• Elwing

I'm tired guilt, I'm tired of crying

Mis à jour : 14 août 2019

Un jour, une personne que j’aime beaucoup m’a dit :


Tu ne peux pas contrôler ce que les autres pensent de toi.


Cette phrase m’a fait peur. Et elle me fait encore peur. Parce qu’elle est vraie. Parce que je n’aime pas déplaire. Parce que je ne veux pas être rejetée. Parce que je ne veux pas être laissée à moi-même. Parfois, j’agis contre mes valeurs pour ne pas que les autres pensent ou disent du mal de moi. Chaque fois, je me sens mal parce que je laisse les autres choisir à ma place ce que je pense, ce que je veux et ce que j’aime.


Et il y a les regards aussi. Ceux des autres. Souvent, ils sont difficiles à déchiffrer et encore plus à affronter. Alors je détourne les yeux. Puis toutes sortes de questions et d’hypothèses plus improbables les unes que les autres s’agitent dans mon esprit embrouillé. Tout ça, parce que j’ai peur.


Certaines personnes ont une phobie des araignées, d’autres des orages. Moi je suis terrorisée par les regards et les pensées des autres sur moi.


Le plus dur n’est pas au travail, ni à l’Université, ni même dans le métro. Non…le plus dur pour moi, c’est à l’hôpital. Parce qu’assise entre une femme qui tousse à en cracher ses poumons et un homme recouvert de bandages de la tête au pied, je vais plutôt bien. Moi, je suis celle qui engorge le système. Je suis celle qui n’est pas un cas urgent.


Je suis celle qui n’est pas vraiment malade.


Et pourtant, dans ma tête, c’est la pagaille. Je pleure chaque soir. Mon dos et mes cuisses sont recouverts de cicatrices, je ne mange plus, je ne dors plus et mon esprit est envahi par des images de moi entrain de mourir.

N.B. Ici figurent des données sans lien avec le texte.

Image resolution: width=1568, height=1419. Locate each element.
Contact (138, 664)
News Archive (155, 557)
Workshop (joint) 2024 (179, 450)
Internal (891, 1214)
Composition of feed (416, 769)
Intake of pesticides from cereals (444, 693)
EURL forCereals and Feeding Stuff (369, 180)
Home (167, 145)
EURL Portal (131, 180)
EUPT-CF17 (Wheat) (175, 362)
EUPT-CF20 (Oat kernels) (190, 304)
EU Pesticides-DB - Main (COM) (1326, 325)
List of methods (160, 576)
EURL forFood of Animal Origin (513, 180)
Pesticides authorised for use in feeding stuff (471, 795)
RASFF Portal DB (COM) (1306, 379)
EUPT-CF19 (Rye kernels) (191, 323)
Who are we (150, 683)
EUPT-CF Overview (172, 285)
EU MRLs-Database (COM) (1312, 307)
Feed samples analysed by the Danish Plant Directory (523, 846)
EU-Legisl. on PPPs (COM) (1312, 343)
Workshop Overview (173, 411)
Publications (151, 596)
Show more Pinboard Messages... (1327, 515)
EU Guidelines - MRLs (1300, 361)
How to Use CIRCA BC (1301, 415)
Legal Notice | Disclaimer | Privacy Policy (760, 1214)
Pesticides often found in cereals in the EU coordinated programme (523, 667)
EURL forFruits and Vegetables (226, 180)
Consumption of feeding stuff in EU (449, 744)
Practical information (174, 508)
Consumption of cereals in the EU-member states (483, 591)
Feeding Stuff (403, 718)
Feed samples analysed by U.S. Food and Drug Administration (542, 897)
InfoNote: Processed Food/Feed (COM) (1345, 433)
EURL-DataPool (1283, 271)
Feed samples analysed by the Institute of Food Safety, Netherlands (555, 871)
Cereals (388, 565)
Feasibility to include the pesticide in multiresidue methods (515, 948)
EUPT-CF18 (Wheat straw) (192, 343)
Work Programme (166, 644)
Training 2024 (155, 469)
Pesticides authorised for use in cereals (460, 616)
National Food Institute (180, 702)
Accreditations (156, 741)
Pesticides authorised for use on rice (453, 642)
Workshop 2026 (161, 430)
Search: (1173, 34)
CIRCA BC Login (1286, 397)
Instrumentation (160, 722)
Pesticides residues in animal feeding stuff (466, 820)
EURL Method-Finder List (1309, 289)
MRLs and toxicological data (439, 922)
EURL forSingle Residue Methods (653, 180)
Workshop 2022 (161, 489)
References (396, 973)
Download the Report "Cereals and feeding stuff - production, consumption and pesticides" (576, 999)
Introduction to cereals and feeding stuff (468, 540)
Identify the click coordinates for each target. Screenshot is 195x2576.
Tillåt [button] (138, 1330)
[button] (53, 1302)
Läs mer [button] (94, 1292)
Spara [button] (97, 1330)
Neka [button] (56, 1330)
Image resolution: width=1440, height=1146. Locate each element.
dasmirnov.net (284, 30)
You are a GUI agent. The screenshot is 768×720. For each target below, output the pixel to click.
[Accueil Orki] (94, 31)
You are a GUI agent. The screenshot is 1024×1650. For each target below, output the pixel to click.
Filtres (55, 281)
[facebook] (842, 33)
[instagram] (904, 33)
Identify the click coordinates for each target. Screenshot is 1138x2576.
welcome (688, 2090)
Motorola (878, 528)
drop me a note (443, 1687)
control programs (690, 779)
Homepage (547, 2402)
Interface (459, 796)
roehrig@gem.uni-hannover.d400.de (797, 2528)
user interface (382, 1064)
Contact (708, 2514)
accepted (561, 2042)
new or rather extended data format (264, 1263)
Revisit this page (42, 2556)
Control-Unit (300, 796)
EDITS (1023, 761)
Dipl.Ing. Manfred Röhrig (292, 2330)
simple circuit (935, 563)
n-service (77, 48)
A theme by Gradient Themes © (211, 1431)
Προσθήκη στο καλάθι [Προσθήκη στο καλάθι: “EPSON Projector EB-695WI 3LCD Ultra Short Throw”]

C’est ce que je vivais chaque fois que je me rendais à l’hôpital parce que je n’en pouvais plus de souffrir en dedans. Mais souffrir en dedans n’est pas moins douloureux que de souffrir en dehors. Le cerveau aussi peut être malade. Même s’il n’y a rien sur les radiographies, la blessure est là et elle fait mal.


Parfois, j’aimerais avoir le courage de dire à ceux qui me regardent de travers que j’ai aussi mal qu’eux. Que j’aimerais mieux avoir le bras cassé quelques semaines que d’avoir un TPL à vie. Que j’aimerais mieux avoir un antibiotique quelques jours pour traiter une pneumonie que de prendre un médicament pour stabiliser mes humeurs lorsque tout va de travers.


Mais ce n’est pas le cas. J’ai un trouble de personnalité limite et j’ai un trouble bipolaire type II. Ce n’est pas ce que je veux, mais c’est ce que je vis. Alors qu’est-ce qu’on fait?


On apprend.


Apprendre à ne pas laisser les pensées et les regards nous atteindre. Apprendre à se relever à chaque chute même si elles peuvent être parfois plus nombreuse. Apprendre à garder auprès de nous les gens qui nous font du bien et à dire au revoir à ceux qui nous nuisent. Apprendre à choisir notre bonheur sans culpabiliser. Et surtout…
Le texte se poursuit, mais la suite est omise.